The action is mostly set on the spaceship to Niflheim. The expedition’s commander is Kenneth Marshall, played by an over-the-top Mark Ruffalo in full-on populist-fascist mode. Marshall’s wife (Toni Colette, also over the top) is equally bonkers and cruel. They are determined to establish a colony that is “a pure white planet for superior people” even though this planet is beset by “creepers,” which burrow under the ice and look like giant earwigs with mandibles. I actually found them peculiarly endearing. (Their babies are adorable; legs like little chipolatas.) But creepers are the least of Mickey’s problems. The problem this time is that he hasn’t died. He has been presumed dead, however, and a Mickey 18 has been printed off. Hence two Pattinsons. And while Mickey 17 is a chump, Mickey 18 is a vicious bully. How come, when they have been downloaded with the same data? I didn’t get it, but unlike most sci-fi movies at least this one never puts its glaring inconsistencies down to “quantum flux,” so we must be thankful for that.
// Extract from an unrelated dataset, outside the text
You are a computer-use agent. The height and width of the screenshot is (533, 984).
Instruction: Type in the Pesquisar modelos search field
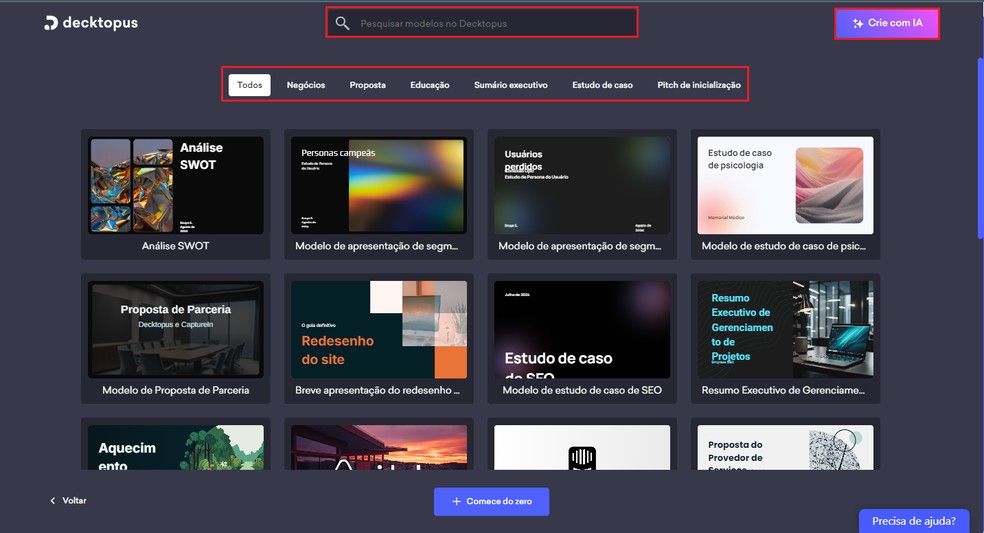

The story is based on a novel by Edward Ashton, whose starting point was philosophy’s “teletransportation paradox” (look it up). The film doesn’t touch on this, however, unlike Duncan Jones’s brilliantly smart Moon (2009). The satire — which takes a pop at everything from colonialism to corporate greed — is mostly heavy-handed and never funny enough. And though Pattinson imbues his Mickeys with a certain amount of pathos and heft, he’s not a character you can care about. Moon, I still remember. This, I’ve practically forgotten already.